Facing these risks, Bernie Ebbers, the CEO of WorldCom, first began to build up the culture of WorldCom and MIC. He announced several austerity measures including selling corporate jets and eliminated company cars. By march 1999, 215 people were laid off[2]. However, this austerity measures seemed not work very well to save this telecommunications Giant.

2. Situation Analysis

In the year 1997 and 1998, two major concerns happened in the bond market. The first is the devaluation of Asia currencies. Beginning in June of 1997, the devaluation trend affected several major Asia financial center including Hong Kong, Singapore and Japan. This turmoil in Asia also affect the U.S. market. The Dow Jones plunged 99 and 300 points on Monday and Tuesday of WorldCom corporate bond projected issue week. While money left the stock market, some flowed into bond market. Thus, the yields of corporate bond keep decaling with several month[3].

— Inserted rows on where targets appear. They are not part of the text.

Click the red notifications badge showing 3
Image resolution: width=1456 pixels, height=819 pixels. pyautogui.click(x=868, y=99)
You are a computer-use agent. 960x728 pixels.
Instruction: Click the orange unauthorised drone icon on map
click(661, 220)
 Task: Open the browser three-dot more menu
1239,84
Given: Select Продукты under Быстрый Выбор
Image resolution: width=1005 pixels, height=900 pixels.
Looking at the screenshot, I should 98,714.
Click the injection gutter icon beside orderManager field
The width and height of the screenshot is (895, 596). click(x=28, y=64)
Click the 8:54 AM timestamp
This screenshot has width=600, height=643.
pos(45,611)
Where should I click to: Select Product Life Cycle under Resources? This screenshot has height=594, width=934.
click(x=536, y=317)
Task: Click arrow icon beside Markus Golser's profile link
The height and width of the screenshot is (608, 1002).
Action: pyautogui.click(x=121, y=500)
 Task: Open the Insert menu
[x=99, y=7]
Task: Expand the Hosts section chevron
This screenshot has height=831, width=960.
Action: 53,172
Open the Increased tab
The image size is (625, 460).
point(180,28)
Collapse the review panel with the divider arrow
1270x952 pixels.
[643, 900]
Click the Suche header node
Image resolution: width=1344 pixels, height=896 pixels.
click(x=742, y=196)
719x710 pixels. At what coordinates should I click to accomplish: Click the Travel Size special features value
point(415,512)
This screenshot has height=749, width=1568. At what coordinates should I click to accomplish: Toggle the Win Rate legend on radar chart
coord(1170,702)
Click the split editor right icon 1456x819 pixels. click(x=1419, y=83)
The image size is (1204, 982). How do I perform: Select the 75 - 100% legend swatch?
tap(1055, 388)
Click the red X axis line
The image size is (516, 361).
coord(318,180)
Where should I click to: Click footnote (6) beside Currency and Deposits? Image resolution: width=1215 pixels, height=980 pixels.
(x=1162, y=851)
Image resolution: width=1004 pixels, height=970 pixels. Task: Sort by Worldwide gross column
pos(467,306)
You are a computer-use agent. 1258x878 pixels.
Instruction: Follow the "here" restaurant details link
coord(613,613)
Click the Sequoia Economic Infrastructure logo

A second thing to concern was the large volume of debt, some $40 billion, two to three times the usual amount, issued in the first week of August, 1997.  This large amount new bond issuance would definitely decrease the yields of bond.

Besides, at the same time the spread of the bonds increased a little bit3. This to some extent increase the cost for corporate borrowers. The widening of the spread meant the markets didn’t settle down. The devaluation of Asia currencies and abnormal large volume bond issuance increased the volatility of bond market which leads a higher cost for corporate borrowers.